### What you need to do
Retype the material so that each line matches the original exactly.

:::::

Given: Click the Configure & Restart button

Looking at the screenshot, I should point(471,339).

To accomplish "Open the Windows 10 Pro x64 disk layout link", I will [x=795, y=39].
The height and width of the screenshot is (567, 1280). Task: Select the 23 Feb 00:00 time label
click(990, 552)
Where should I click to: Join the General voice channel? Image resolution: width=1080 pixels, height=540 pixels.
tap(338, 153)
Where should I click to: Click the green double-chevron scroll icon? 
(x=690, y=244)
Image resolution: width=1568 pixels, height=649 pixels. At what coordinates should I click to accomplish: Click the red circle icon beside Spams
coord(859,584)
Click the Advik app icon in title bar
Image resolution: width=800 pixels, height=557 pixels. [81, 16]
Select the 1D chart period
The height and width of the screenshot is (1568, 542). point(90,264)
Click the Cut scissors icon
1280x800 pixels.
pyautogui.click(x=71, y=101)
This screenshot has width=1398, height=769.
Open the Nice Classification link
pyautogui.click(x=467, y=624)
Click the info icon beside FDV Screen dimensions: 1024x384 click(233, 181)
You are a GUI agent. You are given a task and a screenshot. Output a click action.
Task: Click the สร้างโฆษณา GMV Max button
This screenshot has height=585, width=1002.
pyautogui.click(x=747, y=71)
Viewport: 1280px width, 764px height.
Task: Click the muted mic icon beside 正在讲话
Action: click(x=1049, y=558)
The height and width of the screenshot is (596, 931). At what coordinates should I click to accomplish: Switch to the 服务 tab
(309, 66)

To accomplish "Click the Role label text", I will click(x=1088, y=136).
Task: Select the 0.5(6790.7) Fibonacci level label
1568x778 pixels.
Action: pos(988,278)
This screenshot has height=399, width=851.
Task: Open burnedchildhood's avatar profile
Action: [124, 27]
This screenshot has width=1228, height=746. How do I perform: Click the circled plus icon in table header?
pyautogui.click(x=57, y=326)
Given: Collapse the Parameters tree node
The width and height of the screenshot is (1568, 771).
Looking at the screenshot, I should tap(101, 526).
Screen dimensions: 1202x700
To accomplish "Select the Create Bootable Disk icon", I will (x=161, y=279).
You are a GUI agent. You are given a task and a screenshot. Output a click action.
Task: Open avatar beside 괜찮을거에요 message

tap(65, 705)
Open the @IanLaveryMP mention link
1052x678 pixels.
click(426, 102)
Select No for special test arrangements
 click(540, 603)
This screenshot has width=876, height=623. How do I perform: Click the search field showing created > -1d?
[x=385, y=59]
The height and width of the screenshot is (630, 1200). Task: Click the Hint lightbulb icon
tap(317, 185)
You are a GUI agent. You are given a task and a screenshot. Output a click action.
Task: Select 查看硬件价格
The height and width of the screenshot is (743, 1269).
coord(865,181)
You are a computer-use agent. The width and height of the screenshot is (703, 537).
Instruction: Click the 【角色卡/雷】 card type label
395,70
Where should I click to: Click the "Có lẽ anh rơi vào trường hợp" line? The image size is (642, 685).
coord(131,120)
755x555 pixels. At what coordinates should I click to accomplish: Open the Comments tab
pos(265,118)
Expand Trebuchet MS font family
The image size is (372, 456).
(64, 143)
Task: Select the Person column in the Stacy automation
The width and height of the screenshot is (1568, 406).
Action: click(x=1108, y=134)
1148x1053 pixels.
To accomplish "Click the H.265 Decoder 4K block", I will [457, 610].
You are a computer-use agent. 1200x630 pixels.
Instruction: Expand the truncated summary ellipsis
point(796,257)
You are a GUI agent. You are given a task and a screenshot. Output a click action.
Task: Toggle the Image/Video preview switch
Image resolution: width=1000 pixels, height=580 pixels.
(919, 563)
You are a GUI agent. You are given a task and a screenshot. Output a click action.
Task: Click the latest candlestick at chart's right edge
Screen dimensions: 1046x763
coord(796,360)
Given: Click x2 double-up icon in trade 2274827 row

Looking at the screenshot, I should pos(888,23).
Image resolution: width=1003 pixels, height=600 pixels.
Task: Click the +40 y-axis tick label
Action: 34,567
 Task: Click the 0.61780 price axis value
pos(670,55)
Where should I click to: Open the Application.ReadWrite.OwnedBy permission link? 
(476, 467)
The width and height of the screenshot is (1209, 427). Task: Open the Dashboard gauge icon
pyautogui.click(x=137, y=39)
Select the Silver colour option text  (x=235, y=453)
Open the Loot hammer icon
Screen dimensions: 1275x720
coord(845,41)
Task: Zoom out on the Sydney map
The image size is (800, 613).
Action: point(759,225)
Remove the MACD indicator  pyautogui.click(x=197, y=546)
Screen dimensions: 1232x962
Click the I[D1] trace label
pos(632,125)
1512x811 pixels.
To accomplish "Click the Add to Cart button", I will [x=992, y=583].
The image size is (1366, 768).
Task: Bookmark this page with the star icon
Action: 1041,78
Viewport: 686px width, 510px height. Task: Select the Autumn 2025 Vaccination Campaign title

:::::

### Solution
Given: Click the Configure & Restart button

Looking at the screenshot, I should point(471,339).

To accomplish "Open the Windows 10 Pro x64 disk layout link", I will [x=795, y=39].
The height and width of the screenshot is (567, 1280). Task: Select the 23 Feb 00:00 time label
click(990, 552)
Where should I click to: Join the General voice channel? Image resolution: width=1080 pixels, height=540 pixels.
tap(338, 153)
Where should I click to: Click the green double-chevron scroll icon? 
(x=690, y=244)
Image resolution: width=1568 pixels, height=649 pixels. At what coordinates should I click to accomplish: Click the red circle icon beside Spams
coord(859,584)
Click the Advik app icon in title bar
Image resolution: width=800 pixels, height=557 pixels. [81, 16]
Select the 1D chart period
The height and width of the screenshot is (1568, 542). point(90,264)
Click the Cut scissors icon
1280x800 pixels.
pyautogui.click(x=71, y=101)
This screenshot has width=1398, height=769.
Open the Nice Classification link
pyautogui.click(x=467, y=624)
Click the info icon beside FDV Screen dimensions: 1024x384 click(233, 181)
You are a GUI agent. You are given a task and a screenshot. Output a click action.
Task: Click the สร้างโฆษณา GMV Max button
This screenshot has height=585, width=1002.
pyautogui.click(x=747, y=71)
Viewport: 1280px width, 764px height.
Task: Click the muted mic icon beside 正在讲话
Action: click(x=1049, y=558)
The height and width of the screenshot is (596, 931). At what coordinates should I click to accomplish: Switch to the 服务 tab
(309, 66)

To accomplish "Click the Role label text", I will click(x=1088, y=136).
Task: Select the 0.5(6790.7) Fibonacci level label
1568x778 pixels.
Action: pos(988,278)
This screenshot has height=399, width=851.
Task: Open burnedchildhood's avatar profile
Action: [124, 27]
This screenshot has width=1228, height=746. How do I perform: Click the circled plus icon in table header?
pyautogui.click(x=57, y=326)
Given: Collapse the Parameters tree node
The width and height of the screenshot is (1568, 771).
Looking at the screenshot, I should tap(101, 526).
Screen dimensions: 1202x700
To accomplish "Select the Create Bootable Disk icon", I will (x=161, y=279).
You are a GUI agent. You are given a task and a screenshot. Output a click action.
Task: Open avatar beside 괜찮을거에요 message

tap(65, 705)
Open the @IanLaveryMP mention link
1052x678 pixels.
click(426, 102)
Select No for special test arrangements
 click(540, 603)
This screenshot has width=876, height=623. How do I perform: Click the search field showing created > -1d?
[x=385, y=59]
The height and width of the screenshot is (630, 1200). Task: Click the Hint lightbulb icon
tap(317, 185)
You are a GUI agent. You are given a task and a screenshot. Output a click action.
Task: Select 查看硬件价格
The height and width of the screenshot is (743, 1269).
coord(865,181)
You are a computer-use agent. The width and height of the screenshot is (703, 537).
Instruction: Click the 【角色卡/雷】 card type label
395,70
Where should I click to: Click the "Có lẽ anh rơi vào trường hợp" line? The image size is (642, 685).
coord(131,120)
755x555 pixels. At what coordinates should I click to accomplish: Open the Comments tab
pos(265,118)
Expand Trebuchet MS font family
The image size is (372, 456).
(64, 143)
Task: Select the Person column in the Stacy automation
The width and height of the screenshot is (1568, 406).
Action: click(x=1108, y=134)
1148x1053 pixels.
To accomplish "Click the H.265 Decoder 4K block", I will [457, 610].
You are a computer-use agent. 1200x630 pixels.
Instruction: Expand the truncated summary ellipsis
point(796,257)
You are a GUI agent. You are given a task and a screenshot. Output a click action.
Task: Toggle the Image/Video preview switch
Image resolution: width=1000 pixels, height=580 pixels.
(919, 563)
You are a GUI agent. You are given a task and a screenshot. Output a click action.
Task: Click the latest candlestick at chart's right edge
Screen dimensions: 1046x763
coord(796,360)
Given: Click x2 double-up icon in trade 2274827 row

Looking at the screenshot, I should pos(888,23).
Image resolution: width=1003 pixels, height=600 pixels.
Task: Click the +40 y-axis tick label
Action: 34,567
 Task: Click the 0.61780 price axis value
pos(670,55)
Where should I click to: Open the Application.ReadWrite.OwnedBy permission link? 
(476, 467)
The width and height of the screenshot is (1209, 427). Task: Open the Dashboard gauge icon
pyautogui.click(x=137, y=39)
Select the Silver colour option text  (x=235, y=453)
Open the Loot hammer icon
Screen dimensions: 1275x720
coord(845,41)
Task: Zoom out on the Sydney map
The image size is (800, 613).
Action: point(759,225)
Remove the MACD indicator  pyautogui.click(x=197, y=546)
Screen dimensions: 1232x962
Click the I[D1] trace label
pos(632,125)
1512x811 pixels.
To accomplish "Click the Add to Cart button", I will [x=992, y=583].
The image size is (1366, 768).
Task: Bookmark this page with the star icon
Action: 1041,78
Viewport: 686px width, 510px height. Task: Select the Autumn 2025 Vaccination Campaign title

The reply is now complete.